The new Chabad shluchim, (emissaries) and the 10 rabbinical students who will be studying at the newly-formed Lubavitch yeshiva in Warsaw will help fill the roles of “instructors, teachers and leaders.” With the generous support of the Rohr Family Foundation, Joseph Neumann of New York, and the Stamblers, Chabad will offer Poland’s Jews all the opportunities for Jewish growth.

 

In a telephone interview Rabbi Stambler said he looks forward to working with Rabbi Michael Shudrich, the chief rabbi of Poland, and at the same time add a new dimension to Jewish religious life in Poland. “We hope to rekindle the long chasidic heritage in Poland,” he explained.

 

For many years Poland was known as the only country in the world with a Jewish presence that did not have a Chabad House.

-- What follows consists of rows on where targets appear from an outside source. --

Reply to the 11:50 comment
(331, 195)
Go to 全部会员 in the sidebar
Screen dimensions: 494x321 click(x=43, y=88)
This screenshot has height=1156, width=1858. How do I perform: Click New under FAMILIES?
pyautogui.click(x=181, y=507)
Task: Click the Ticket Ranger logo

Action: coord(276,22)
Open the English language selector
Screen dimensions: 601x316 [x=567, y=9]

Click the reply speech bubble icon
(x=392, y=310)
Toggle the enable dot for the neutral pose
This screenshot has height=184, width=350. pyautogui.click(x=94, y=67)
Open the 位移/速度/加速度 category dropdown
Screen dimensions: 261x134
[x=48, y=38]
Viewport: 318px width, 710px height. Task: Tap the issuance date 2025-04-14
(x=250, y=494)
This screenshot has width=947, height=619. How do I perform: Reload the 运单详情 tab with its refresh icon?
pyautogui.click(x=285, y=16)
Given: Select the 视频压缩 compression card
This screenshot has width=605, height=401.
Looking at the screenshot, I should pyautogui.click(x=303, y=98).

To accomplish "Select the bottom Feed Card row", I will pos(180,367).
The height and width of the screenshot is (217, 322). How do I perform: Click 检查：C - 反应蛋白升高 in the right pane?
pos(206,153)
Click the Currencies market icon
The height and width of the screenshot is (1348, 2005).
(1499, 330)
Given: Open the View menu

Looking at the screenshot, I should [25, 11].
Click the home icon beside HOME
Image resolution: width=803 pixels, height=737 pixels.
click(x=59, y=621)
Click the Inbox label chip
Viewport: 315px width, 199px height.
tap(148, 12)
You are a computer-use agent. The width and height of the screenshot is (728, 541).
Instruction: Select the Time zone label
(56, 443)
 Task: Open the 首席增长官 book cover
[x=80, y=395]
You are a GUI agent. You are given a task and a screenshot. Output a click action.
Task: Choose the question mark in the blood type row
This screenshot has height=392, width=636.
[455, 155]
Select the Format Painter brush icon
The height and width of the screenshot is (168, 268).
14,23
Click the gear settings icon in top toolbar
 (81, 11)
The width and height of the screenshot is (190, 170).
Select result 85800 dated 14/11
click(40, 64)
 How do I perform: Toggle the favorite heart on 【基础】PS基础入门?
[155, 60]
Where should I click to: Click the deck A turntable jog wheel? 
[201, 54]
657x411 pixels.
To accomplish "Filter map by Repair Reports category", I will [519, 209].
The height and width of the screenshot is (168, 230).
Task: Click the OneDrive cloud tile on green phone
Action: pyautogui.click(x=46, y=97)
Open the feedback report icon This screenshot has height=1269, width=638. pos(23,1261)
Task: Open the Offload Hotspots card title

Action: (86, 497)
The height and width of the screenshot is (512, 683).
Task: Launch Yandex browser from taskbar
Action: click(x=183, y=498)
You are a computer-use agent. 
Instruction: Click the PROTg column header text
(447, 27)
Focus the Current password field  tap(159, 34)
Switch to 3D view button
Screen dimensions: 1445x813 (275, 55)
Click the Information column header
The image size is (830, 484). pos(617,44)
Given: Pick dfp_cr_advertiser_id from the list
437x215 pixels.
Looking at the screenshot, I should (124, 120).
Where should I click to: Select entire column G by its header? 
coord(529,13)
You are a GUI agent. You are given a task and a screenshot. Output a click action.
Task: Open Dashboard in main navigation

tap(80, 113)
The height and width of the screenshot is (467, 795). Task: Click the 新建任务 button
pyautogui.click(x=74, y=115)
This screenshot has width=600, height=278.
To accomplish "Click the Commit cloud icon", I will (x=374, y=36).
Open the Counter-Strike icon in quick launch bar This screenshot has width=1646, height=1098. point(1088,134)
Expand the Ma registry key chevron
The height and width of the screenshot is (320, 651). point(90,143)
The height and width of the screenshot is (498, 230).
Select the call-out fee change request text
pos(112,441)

The Rebbe was asked to send a shaliach to Poland more than 10 years ago and he said no. Most people give as the reason for the refusal that Poland is one big cemetery. But Rabbi Stambler explained that “the Rebbe didn’t think a permanent Jewish community should be reestablished in Poland, but now that there is a growing community, with the local Jews as well as the many people coming for business and tourism, the situation has changed and a Chabad presence is needed.”

 

Poland was never abandoned by the Lubavitch movement, however. Whenever there was an event happening in Poland there were always a few Chabad men talking to people and offering them tefillin to put on. For a few years the head of the Ronald S. Lauder Foundation, Rabbi Joseph Kanafski, was a follower of Chabad and often gave classes in Chabad Chasidut.When asked if he was a shaliach he said, “No, I am here as an employee of the Ronald S. Lauder Foundation. The difference between me and a shaliach is that I am here on a job I can quit or be fired from. It is a temporary position, while a shaliach goes to a posting for life.”

 

The new center includes a library, study rooms and kosher restaurant, a particularly welcome development for Jewish businessmen and travelers, who number well over 20,000 each year. Chabad of Warsaw is located at Slominskiego 19-508.

Lublin Community Office Opens




The Jewish community of Poland will dedicate its first community offices in Lublin since World War II. The office will open on the premises of the Yeshiva Hachmei Lublin, one of the most famous yeshivas in Europe before the Holocaust.


The return of the building to Warsaw’s Jewish community in 2004 was “the first step in restoring not only the building to Jewish hands, but Jewish life,” said Michael Schudrich, Poland’s U.S.-born chief rabbi. Up to 50 people registered as Jews live in Lublin, but Schudrich says there may be many people of Jewish heritage who did not come forward after the communist regime’s anti-religious repression ended more than 15 years ago. The Lippman family of New York gave a Torah scroll to Polish Jewry in honor of their daughter’s bat mitzvah last year, and it will be on permanent loan to the community office in Lublin.


The yeshiva was built by the renowned Rabbi Meir Shapiro, who was a leader of the fledging Agudat Yisrael and originator of the Daf Yomi program. During the Holocaust the massive building was used as Nazi headquarters; afterwards it housed a Polish medical school.